> Parts of the exercise
- 1) In the market report, take the part starting with "Plans by Whitbread" and going on through "power purchase agreements.", and write it out again with "budget hotels" substituted for every "compact hotels".
- 2) Resume the market report on company share moves, picking up right after its final sentence.

> Selected passage
Plans by Whitbread (WTB) to launch compact hotels failed to excite the market, the shares down 5p to £31.55. It plans to open five 'hub by Premier Inn' sites over the next three years and have 40 compact hotels opened or 'in the pipeline' by 2018. The initiative has been widely expected by the leisure industry but the lack of financial details and arguably slow roll-out programme could explain the muted investor reaction.
Power can be a big challenge for mining companies which operate in remote places. It is therefore understandable to see investors welcome a move by FTSE 100 copper miner Antofagasta (ANTO), up 2.1% to 850p, to secure energy supplies for its Los Pelambres project in Chile. Antofagasta is buying 40% of a business that will build and run two hydroelectric power stations, together with power purchase agreements.
Amara Mining (AMA:AIM) dipped 1.8% to 13.5p as investors worried how it would raise $151 million to build its Baomahun gold mine in Sierra Leone. The project economics have been released today and show a profitable operation at $1,350 per ounce. That's fine if you believe the gold price will rise. The issue is that gold trades today at $1,262 per ounce which makes the project look marginal, at best. The miner reckons that costs will come down across the mining industry so it is worth building. Amara also reckons there's a good chance it will get most of the construction money from strategic partner, Samsung.
Shares in asbestos removal-to-demolition expert Silverdell (SID:AIM) were suspended pending an announcement about its financial position.
Persimmon (PSN) dropped 2% to £12.15 despite an upbeat trading statement which revealed increases in visitor rates; up 13% in the first half, completions rose by 7% and the average selling price also added 5%. As of 30 June, forward sales were 19% ahead of the same period last year and worth £920 million with private sale forward revenue around 24% ahead of last year while the value of housing association forward sales rose by about 10%.
Paving specialists Marshalls (MSLH) slipped 0.6% to 134p after the group's interim management statement revealed that revenues fell 4% to £157 million in the six months to 30 June. Outlook for the sector remains gloomy and the Construction Products Association has forecast that UK market volumes will shrink by 2.1% while growth of 1.9% and 3.9% is forecast for 2014 and 2015 respectively.

> Collected data
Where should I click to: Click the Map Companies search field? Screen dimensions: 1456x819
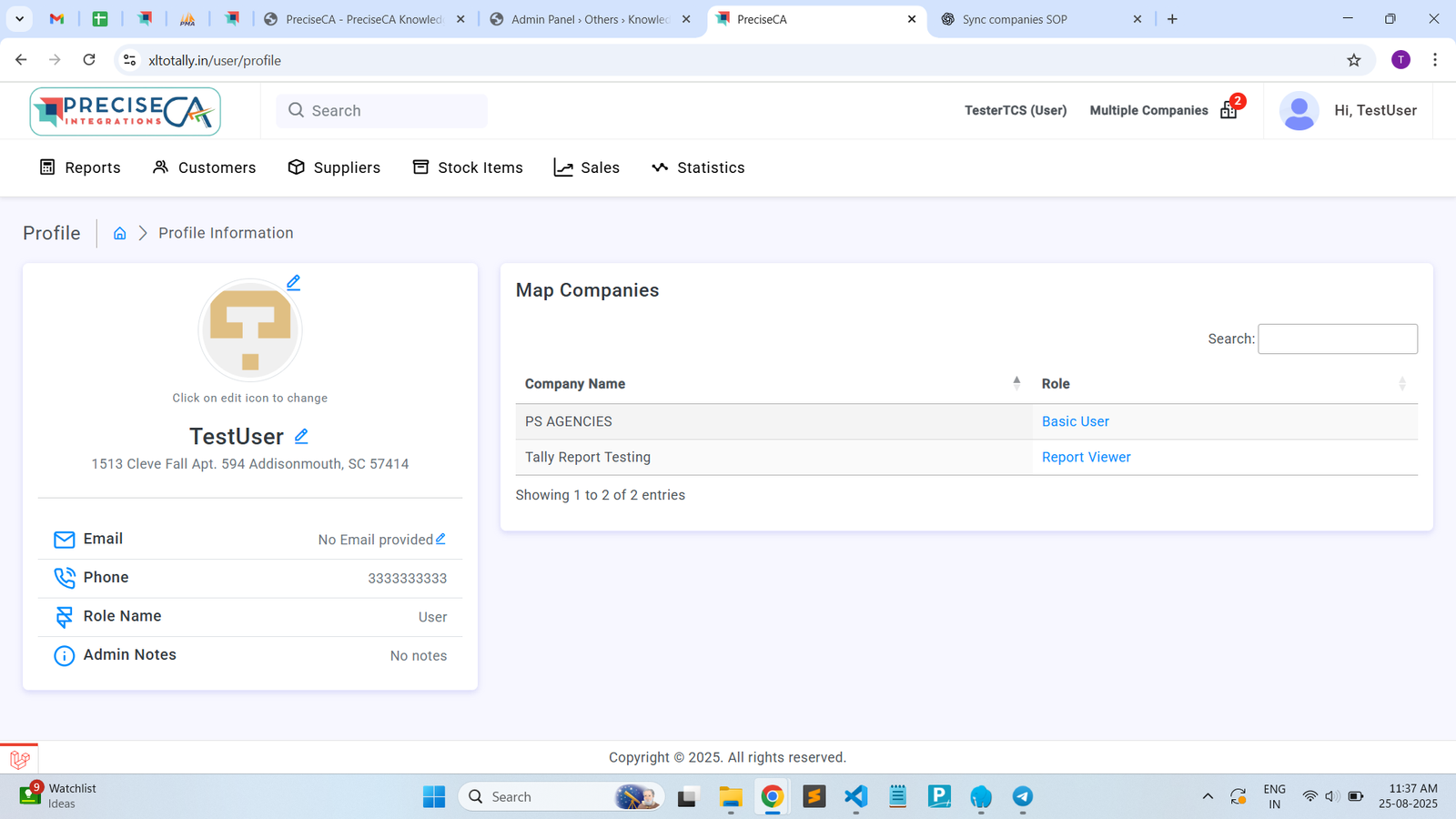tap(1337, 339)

> Activity answers
- 1)
Plans by Whitbread (WTB) to launch budget hotels failed to excite the market, the shares down 5p to £31.55. It plans to open five 'hub by Premier Inn' sites over the next three years and have 40 budget hotels opened or 'in the pipeline' by 2018. The initiative has been widely expected by the leisure industry but the lack of financial details and arguably slow roll-out programme could explain the muted investor reaction.
Power can be a big challenge for mining companies which operate in remote places. It is therefore understandable to see investors welcome a move by FTSE 100 copper miner Antofagasta (ANTO), up 2.1% to 850p, to secure energy supplies for its Los Pelambres project in Chile. Antofagasta is buying 40% of a business that will build and run two hydroelectric power stations, together with power purchase agreements.

- 2)
Anite (AIE) dipped 1% to 137.6p after announcing plans to buy network testing products distributor Genetel for €1.5 million and reporting full-year results. The latter saw the company move from £16.9 million net cash to £900,000 net debt over the 12 months to 30 April because of acquisition expenditure. Pre-tax profit jumped 23% to £34.3 million.
InternetQ (INTQ:AIM) fell 4.2% to 305p after raising £10 million through a share placing at 290p. The money will be used to buy Atlas Germany, a mobile billing and content distributor, and to accelerate organic growth.
Amid a flurry of excitement about a strategic partnership with Morrison (MRW) supermarket and the possibility of other licence agreements, the hype surrounding Ocado (OCDO) has finally crashed back to earth. Interim results today show £3.8 million pre-tax loss. Quite a feat given the market values the stock at £1.9 billion.
Medical property investor Primary Health Properties (PHP) improved 0.2% to 325p after adding 11 purpose-built premises to its portfolio. The company has bought Primary Health Care Centres for £26.8 million, funded by last month’s £68.5 million share placing. The acquired assets, which are let to the NHS, GPs and pharmacies, boost PHP’s annual rental income by £1.7 million to £41.3 million and provide a 6.2% annual return of the acquisition cost.